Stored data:
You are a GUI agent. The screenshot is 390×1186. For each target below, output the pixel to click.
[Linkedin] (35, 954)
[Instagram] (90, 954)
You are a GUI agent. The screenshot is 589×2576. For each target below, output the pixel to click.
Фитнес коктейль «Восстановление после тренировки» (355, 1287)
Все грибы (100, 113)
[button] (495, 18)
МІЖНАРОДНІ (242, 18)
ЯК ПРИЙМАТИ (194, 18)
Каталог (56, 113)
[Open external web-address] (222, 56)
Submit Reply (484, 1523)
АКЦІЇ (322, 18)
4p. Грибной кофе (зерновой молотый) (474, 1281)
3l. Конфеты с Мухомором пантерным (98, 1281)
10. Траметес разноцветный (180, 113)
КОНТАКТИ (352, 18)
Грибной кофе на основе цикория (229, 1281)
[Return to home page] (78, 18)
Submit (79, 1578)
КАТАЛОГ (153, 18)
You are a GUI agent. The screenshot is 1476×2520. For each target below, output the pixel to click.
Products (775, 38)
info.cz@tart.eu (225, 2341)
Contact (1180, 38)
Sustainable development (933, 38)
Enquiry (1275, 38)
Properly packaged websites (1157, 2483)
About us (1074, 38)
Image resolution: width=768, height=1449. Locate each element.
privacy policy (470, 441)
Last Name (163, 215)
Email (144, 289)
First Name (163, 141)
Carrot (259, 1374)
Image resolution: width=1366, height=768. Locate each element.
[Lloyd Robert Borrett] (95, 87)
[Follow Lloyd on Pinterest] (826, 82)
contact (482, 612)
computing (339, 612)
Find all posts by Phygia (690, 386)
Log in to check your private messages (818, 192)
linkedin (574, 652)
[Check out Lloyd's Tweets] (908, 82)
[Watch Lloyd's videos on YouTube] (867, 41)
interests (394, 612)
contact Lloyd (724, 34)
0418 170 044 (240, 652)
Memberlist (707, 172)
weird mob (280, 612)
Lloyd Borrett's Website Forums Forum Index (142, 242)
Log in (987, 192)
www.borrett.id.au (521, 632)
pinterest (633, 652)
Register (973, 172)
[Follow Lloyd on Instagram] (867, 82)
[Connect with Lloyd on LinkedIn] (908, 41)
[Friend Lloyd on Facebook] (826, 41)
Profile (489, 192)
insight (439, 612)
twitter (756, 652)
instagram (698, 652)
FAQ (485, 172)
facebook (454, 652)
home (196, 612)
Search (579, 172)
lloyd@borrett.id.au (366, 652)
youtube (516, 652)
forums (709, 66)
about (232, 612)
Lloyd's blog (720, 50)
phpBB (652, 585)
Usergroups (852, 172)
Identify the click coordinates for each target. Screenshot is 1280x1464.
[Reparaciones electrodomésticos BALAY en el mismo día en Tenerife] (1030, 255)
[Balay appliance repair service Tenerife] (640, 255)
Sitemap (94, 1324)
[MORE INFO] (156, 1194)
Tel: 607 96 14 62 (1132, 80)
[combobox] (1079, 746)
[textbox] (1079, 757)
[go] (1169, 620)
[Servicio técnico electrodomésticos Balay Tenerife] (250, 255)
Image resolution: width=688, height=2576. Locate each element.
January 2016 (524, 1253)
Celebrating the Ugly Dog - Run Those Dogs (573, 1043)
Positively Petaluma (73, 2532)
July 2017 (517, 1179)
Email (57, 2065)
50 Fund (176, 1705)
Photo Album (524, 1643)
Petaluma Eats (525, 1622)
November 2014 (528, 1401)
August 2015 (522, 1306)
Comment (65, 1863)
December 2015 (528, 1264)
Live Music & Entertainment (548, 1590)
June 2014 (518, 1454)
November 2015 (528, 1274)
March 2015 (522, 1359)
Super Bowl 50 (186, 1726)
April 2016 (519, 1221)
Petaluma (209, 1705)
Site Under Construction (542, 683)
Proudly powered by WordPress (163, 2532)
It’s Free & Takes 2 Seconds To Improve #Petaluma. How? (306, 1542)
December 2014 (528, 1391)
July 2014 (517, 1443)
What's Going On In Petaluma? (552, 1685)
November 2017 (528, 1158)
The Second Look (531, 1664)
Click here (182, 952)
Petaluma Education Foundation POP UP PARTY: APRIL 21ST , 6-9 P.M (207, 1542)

Exercise description
Scanning the data above, copy out every line where "Image" is found.

Result for this task
Image resolution: width=768, height=1449. Locate each element.
Image resolution: width=1366, height=768. Locate each element.
Image resolution: width=688, height=2576. Locate each element.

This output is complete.